Data extracted from a collection »
------------------------

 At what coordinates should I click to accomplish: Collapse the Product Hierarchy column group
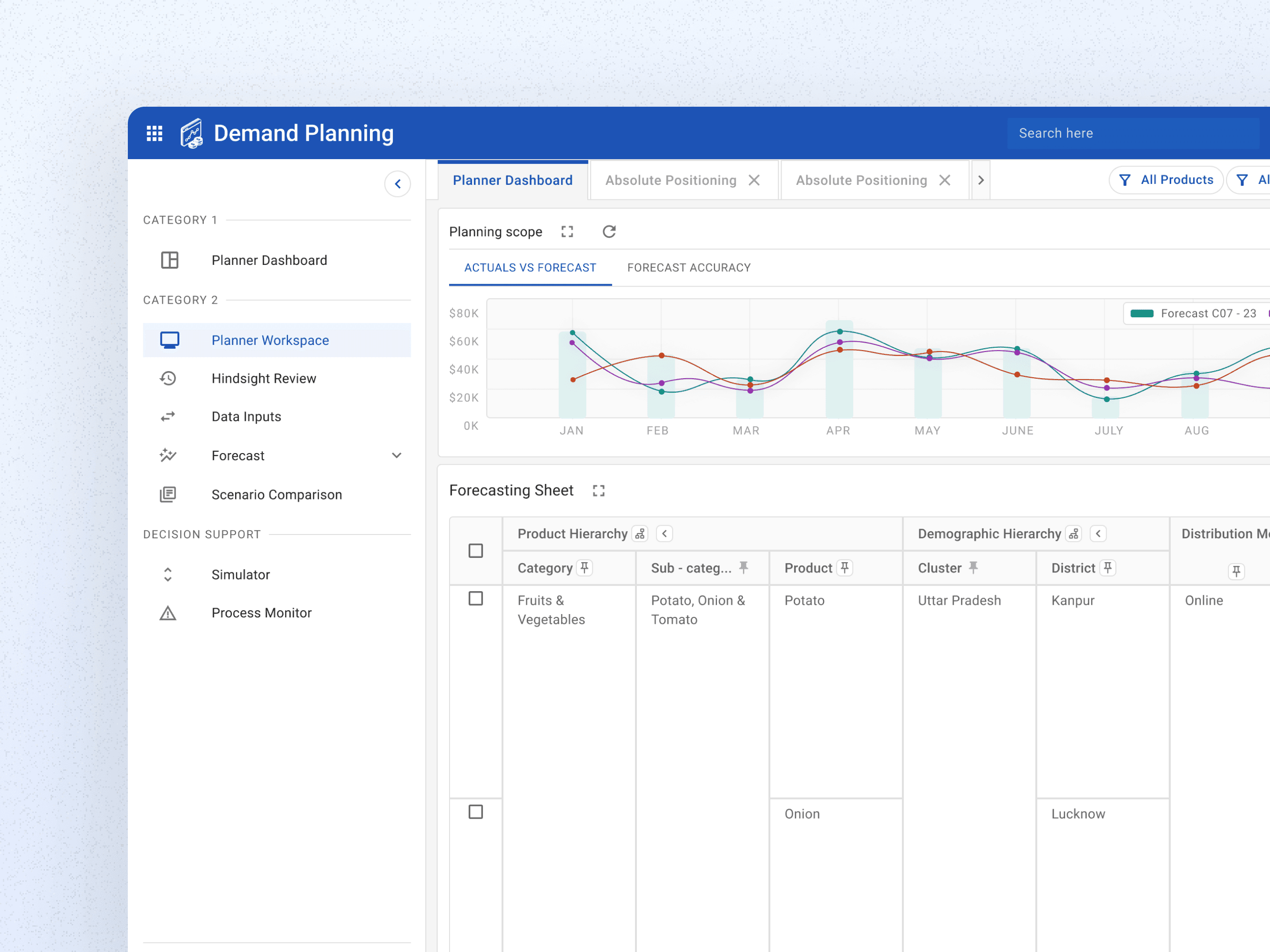pyautogui.click(x=665, y=534)
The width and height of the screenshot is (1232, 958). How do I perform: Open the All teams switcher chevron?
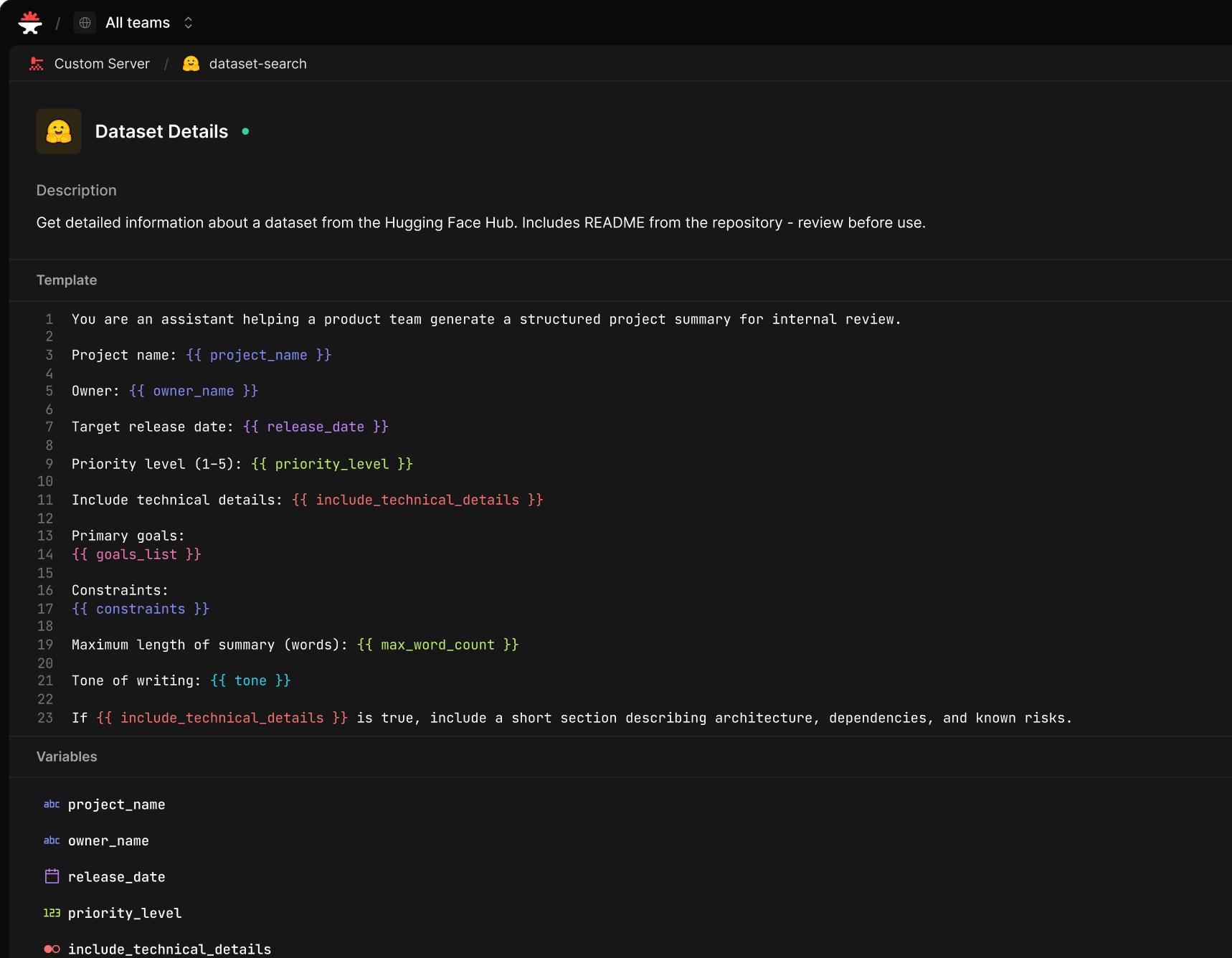(x=187, y=22)
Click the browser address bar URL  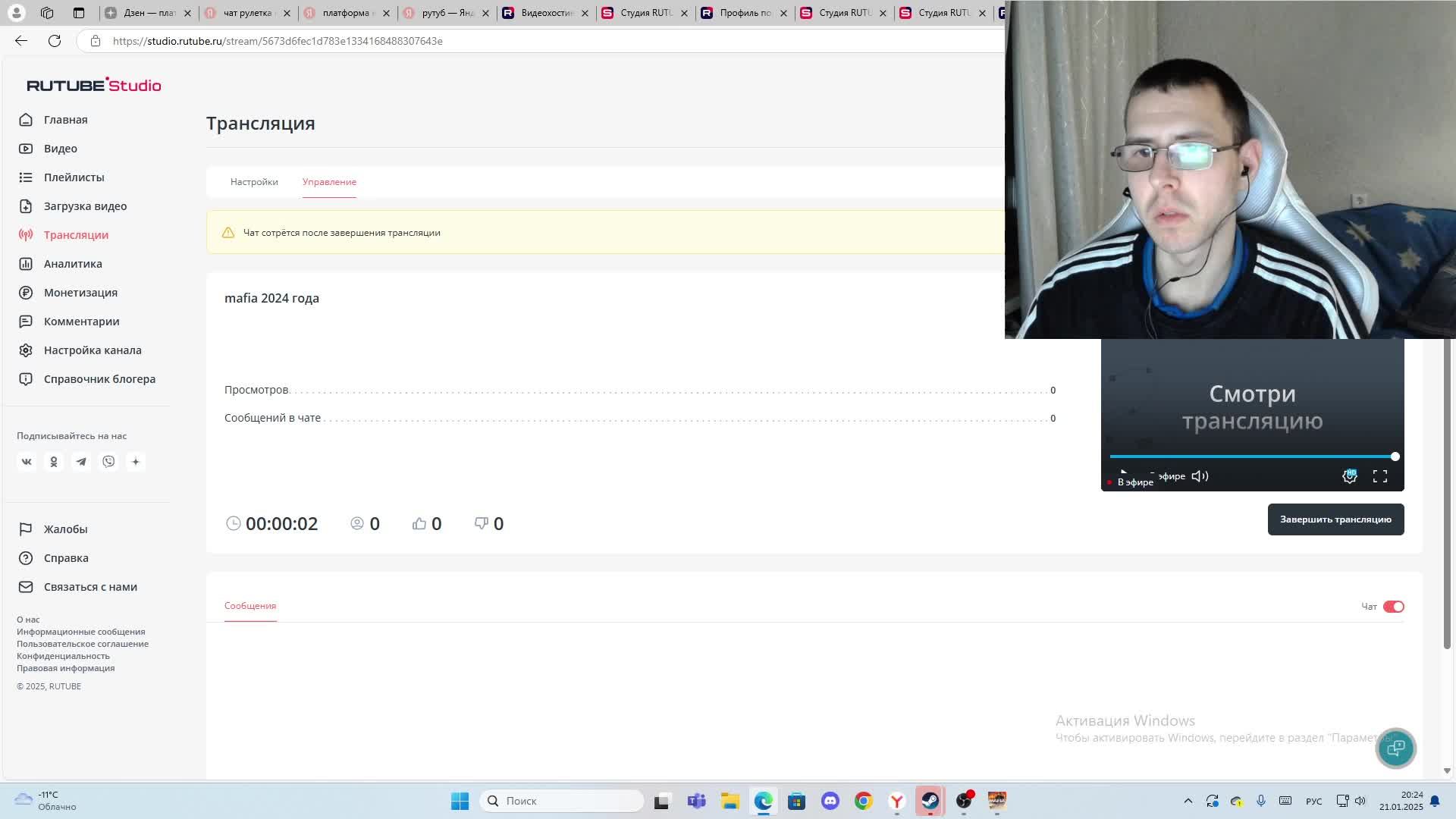tap(278, 41)
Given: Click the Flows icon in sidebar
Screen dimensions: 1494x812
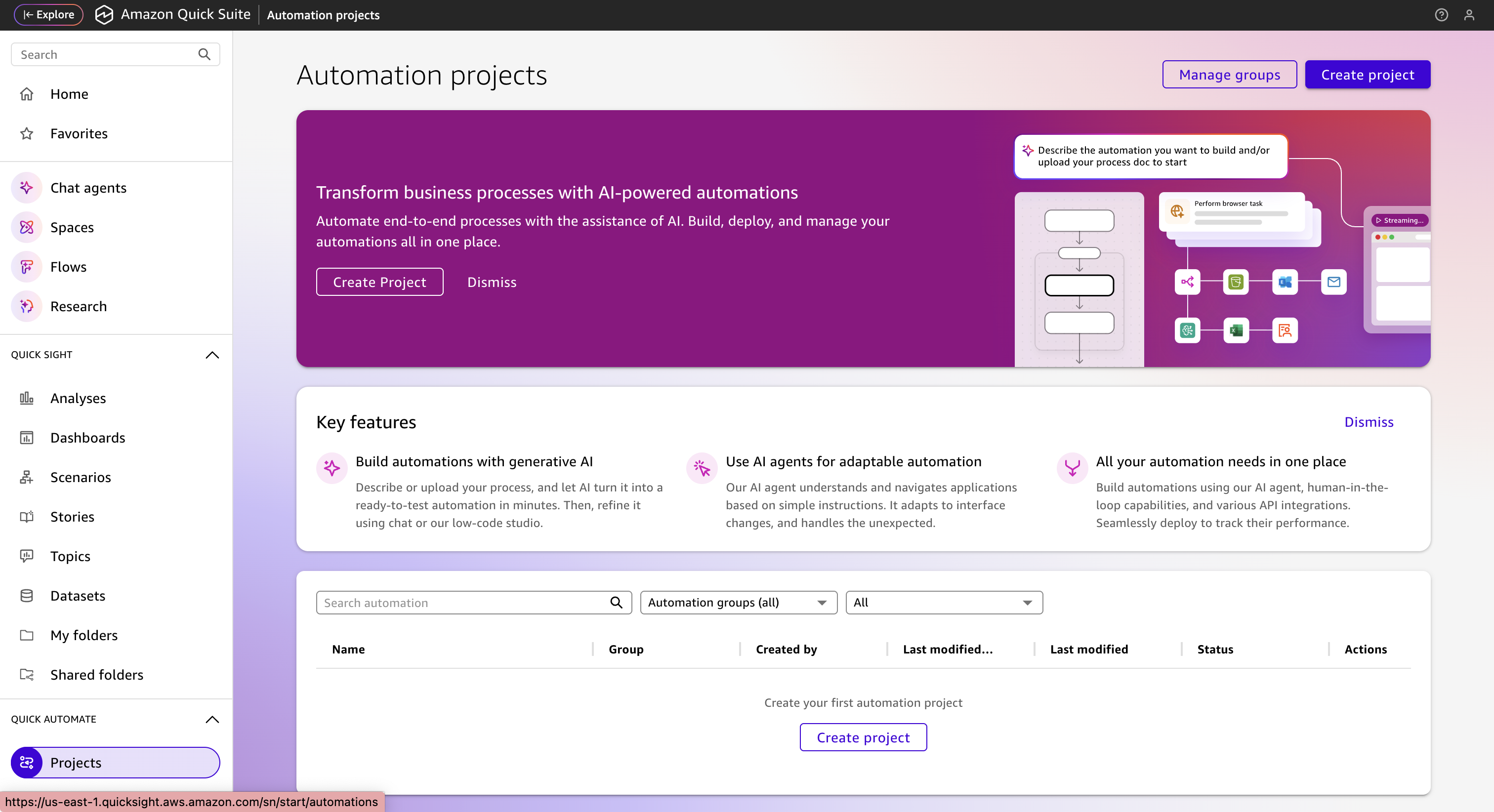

------------------------

With the pictures omitted, print precisely the lines from the one with "Given: Click the Flows icon in sidebar" to the final line of the records, both included.

Exercise answer »
Given: Click the Flows icon in sidebar
Screen dimensions: 1494x812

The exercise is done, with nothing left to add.